Travailler à la Maison du Roy

Versailles, le 6 mai de l'an de grâce 1710

Le grand tranchant, les cent-Suisses, les Mousquetaires, les menus-plaisirs, mais aussi l'examen des titres de noblesse, l'attribution des appartements à Versailles, la police dans Paris, la bouche et la garde robe de Louis le quatorzième... je me perds dans toutes les missions de la Maison du Roy, immense service d'intendance dirigé par un secrétaire d'Etat, Jérôme de Phélypeaux, mon seigneur et maître, le comte de Pontchartrain. J'ai servi le père, très aimé de tous, je me dévoue au fils, unanimement détesté. Le premier me parlait avec bonté, le second me rudoie avec sa voix glapissante et me toise de son seul oeil sain.
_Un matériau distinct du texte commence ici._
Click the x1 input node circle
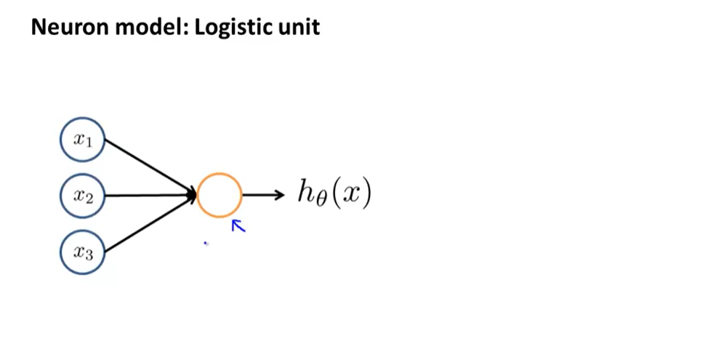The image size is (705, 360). click(x=83, y=140)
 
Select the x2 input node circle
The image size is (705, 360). click(x=83, y=195)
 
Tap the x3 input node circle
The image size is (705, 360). click(x=83, y=252)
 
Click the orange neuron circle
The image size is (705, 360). click(x=219, y=195)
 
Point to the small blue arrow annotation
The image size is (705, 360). click(x=238, y=226)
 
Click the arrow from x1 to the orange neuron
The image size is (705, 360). click(x=149, y=167)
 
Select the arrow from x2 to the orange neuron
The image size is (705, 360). click(x=149, y=195)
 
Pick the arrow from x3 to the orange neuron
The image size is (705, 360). click(x=149, y=224)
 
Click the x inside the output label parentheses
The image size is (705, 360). click(x=351, y=194)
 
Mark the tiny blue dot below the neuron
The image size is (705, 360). click(x=206, y=244)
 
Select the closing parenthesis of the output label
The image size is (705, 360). click(x=367, y=194)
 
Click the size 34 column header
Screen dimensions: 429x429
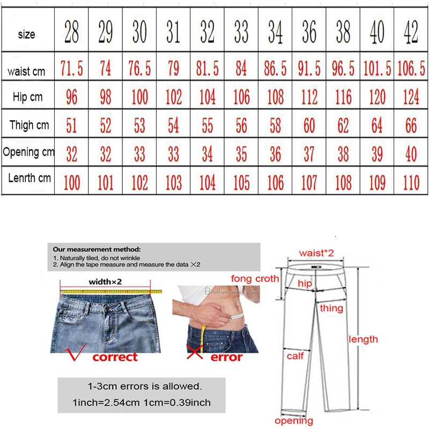[275, 33]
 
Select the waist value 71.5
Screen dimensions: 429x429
[71, 69]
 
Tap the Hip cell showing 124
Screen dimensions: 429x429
[411, 97]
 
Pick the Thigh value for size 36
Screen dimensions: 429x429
[309, 126]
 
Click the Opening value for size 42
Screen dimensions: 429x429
[411, 154]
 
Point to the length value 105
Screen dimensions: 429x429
[241, 183]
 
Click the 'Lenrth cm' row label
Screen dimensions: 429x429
[29, 177]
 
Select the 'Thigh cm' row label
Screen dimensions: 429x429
[29, 125]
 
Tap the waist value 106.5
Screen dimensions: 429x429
[411, 69]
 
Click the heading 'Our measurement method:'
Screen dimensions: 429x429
[97, 249]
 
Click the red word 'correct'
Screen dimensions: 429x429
[115, 357]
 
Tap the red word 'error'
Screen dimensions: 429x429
[226, 357]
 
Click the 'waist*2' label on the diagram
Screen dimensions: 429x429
[316, 253]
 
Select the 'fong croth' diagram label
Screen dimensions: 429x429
[255, 278]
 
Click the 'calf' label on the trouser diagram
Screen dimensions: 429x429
[295, 356]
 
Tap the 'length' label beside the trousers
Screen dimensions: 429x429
[363, 339]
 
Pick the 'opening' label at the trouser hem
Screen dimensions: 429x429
[293, 421]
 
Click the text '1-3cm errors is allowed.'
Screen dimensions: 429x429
[145, 386]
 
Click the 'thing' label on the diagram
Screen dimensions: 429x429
[331, 308]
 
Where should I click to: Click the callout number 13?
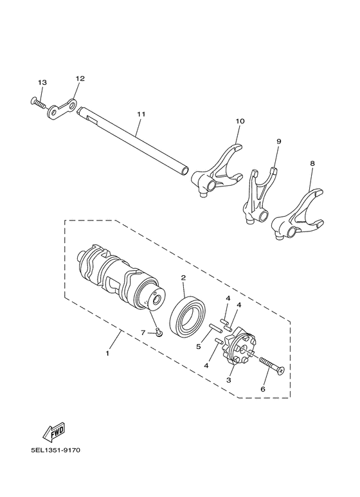42,82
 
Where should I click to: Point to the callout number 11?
141,114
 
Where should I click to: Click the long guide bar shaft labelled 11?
135,141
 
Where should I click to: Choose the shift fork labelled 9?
260,194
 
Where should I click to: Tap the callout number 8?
312,164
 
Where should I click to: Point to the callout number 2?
165,278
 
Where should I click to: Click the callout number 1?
107,354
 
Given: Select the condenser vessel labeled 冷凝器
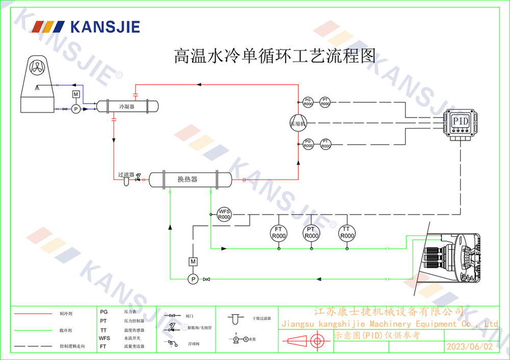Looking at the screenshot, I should pos(127,106).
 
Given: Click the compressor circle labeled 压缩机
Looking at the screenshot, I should pos(297,123).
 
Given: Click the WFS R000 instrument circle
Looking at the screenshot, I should pos(224,214).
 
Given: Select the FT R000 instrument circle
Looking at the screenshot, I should pos(278,233).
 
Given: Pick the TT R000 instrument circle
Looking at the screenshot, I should pos(347,233).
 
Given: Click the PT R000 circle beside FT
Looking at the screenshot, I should pos(311,233).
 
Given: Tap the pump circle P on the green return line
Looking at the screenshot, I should pos(193,278).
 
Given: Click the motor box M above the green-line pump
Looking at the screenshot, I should pos(193,262).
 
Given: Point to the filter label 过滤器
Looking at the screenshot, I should pos(125,174).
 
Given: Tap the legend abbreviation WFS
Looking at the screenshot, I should pos(104,338).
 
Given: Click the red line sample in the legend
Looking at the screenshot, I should pos(33,314).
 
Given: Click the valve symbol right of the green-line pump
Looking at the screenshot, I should pos(206,279).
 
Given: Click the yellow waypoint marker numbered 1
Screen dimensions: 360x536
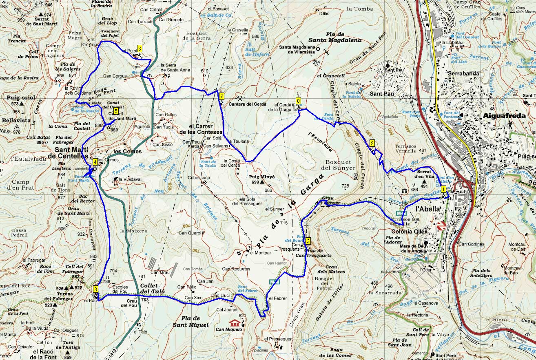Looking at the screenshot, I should click(x=443, y=189).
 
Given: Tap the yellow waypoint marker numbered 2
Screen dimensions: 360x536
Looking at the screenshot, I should click(x=308, y=241).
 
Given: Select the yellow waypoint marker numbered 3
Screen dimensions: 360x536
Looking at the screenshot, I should click(x=95, y=289).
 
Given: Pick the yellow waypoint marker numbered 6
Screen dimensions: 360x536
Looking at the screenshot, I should click(x=140, y=48).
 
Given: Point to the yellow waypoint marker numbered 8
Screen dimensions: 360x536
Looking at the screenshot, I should click(x=299, y=101).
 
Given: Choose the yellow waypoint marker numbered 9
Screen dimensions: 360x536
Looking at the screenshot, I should click(x=372, y=143).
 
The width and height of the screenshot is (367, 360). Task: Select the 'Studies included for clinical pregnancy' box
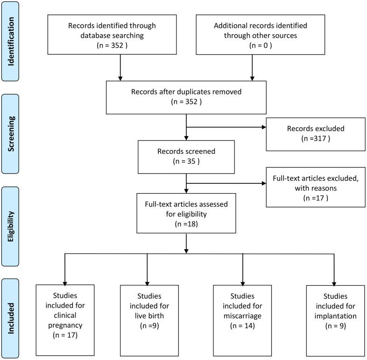point(65,319)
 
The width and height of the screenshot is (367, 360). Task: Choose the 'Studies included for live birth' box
point(147,319)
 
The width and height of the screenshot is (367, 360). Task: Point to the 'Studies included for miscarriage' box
point(243,319)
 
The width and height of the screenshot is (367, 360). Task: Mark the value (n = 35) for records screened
point(186,162)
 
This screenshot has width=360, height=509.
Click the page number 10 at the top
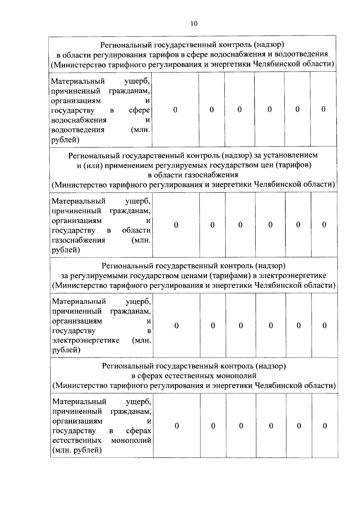194,24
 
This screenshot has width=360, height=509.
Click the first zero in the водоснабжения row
175,110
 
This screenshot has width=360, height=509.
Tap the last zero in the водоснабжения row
323,109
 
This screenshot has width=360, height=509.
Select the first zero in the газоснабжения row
176,225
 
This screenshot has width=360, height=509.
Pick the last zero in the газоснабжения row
324,225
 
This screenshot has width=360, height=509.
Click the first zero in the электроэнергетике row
176,326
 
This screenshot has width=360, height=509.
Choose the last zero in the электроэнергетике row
324,326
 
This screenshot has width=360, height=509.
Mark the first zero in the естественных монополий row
177,426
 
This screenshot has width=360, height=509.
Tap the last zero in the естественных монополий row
325,426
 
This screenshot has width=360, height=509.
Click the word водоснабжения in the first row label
79,120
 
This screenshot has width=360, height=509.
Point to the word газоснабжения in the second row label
79,240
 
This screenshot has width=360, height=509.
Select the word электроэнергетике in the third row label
86,341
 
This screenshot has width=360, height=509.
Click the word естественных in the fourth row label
77,441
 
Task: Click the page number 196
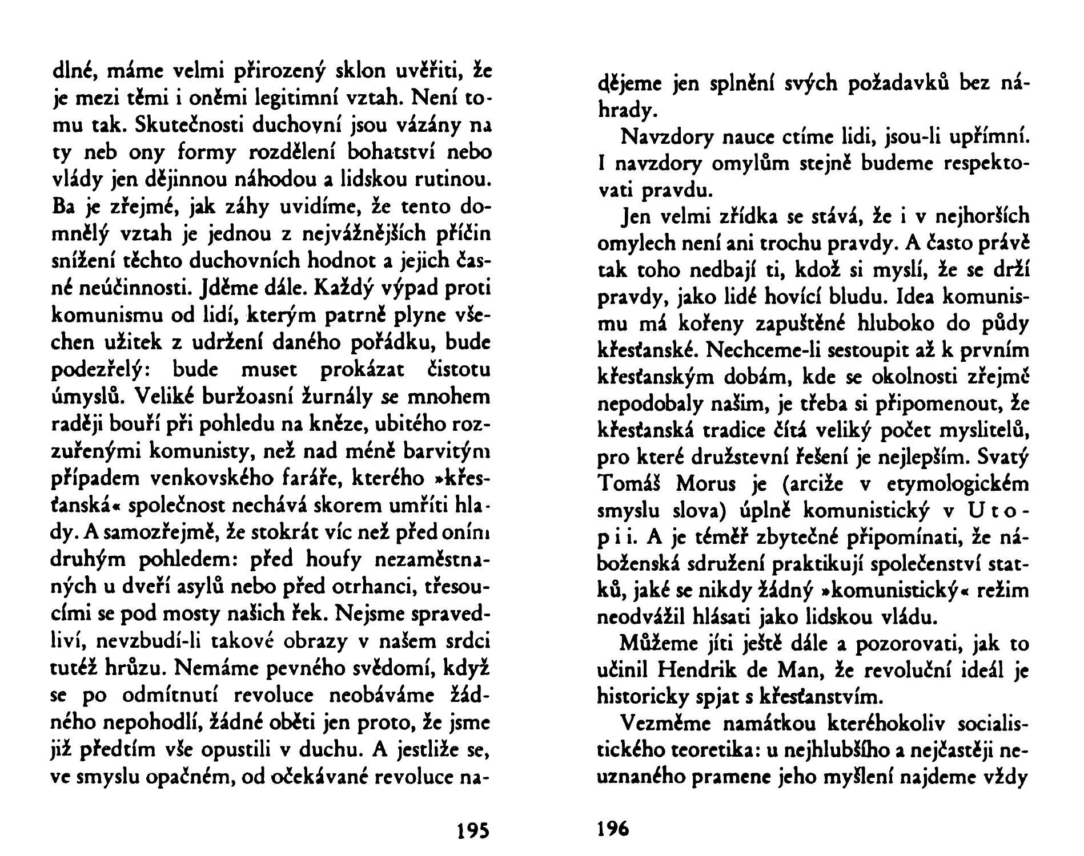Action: tap(613, 827)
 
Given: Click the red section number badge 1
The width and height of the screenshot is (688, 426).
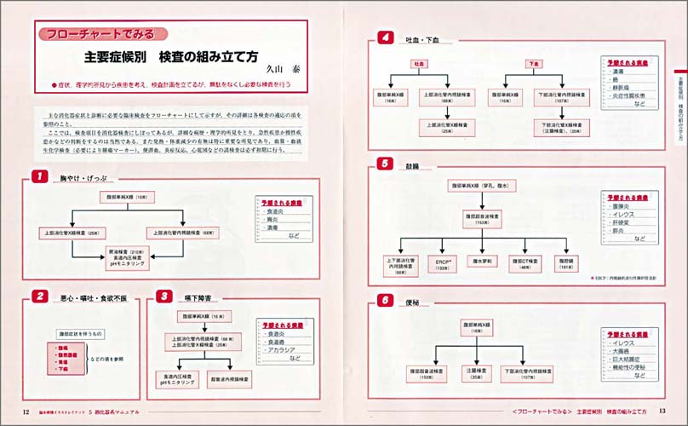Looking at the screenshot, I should [x=38, y=176].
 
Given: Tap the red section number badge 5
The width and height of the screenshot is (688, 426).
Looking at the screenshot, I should [x=385, y=164].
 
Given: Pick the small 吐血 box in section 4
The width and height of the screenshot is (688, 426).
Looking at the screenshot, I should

ponchartrain_j_r_me_de_ph_lypeaux

Jérôme de Phélypeaux, comte de Pontchartrain, mon seigneur et maître

Pour autant, je continue à apprécier l'extraordinaire variété des missions confiées. Les Pontchartrain cumulent le portefeuille de la Maison du Roy avec celui de la Marine. Le pouvoir est là, dans les navires et dans les épices, dans les terres lointaines conquises et dans les quartiers de noblesse préservés, dans les intrigues dont nous savons tout et dans les secrets dont personne ne sait rien.

Beaucoup de papiers maniés, d'informations échangées, de domestiques à surveiller : il faut nourrir la Cour, complaire au souverain, préparer les batailles navales de demain et le feu d'artifice de ce soir. Le détail de la vie du Roy se règle chez nous, nous la mettons en musique avec nos panetiers et portemanteaux, nos fourriers et nos fruitiers. Louis ne doit manquer de rien : il mange, boit, respire, se couvre avec ce que nous lui donnons. Nous sommes ses esclaves mais il se présente nu devant nous. Extraordinaire charge d'habiller le Soleil de France et d'être ceux qui permettent à ses rayons de s'étendre sur l'Europe, respectueusement courbée devant son prestige sans égal.

Qui suis-je dans cette Maison du Roy ? Un commis. Un secrétaire particulier du secrétaire d'Etat, celui qui ouvre et ferme son portefeuille, emplit sa bouteille d'encre et recopie ses lettres... en mémorisant tout. Le passé de tel duc, l'avenir de tel comte, la venue de tel ou tel ambassadeur, les crédits pour la Flotte, la pension de tel Grand, la récompense ou la disgrâce de tel autre : rien ne m'échappe. Je ne signe rien mais prépare tout. J'écoute à l'infini mon maître sans rien dire, attendant l'ordre définitif et l'exécutant sans qu'il soit besoin d'achever les phrases. Je dure et j'endure sans bruit et dort souvent à même le sol pour être le premier là le matin.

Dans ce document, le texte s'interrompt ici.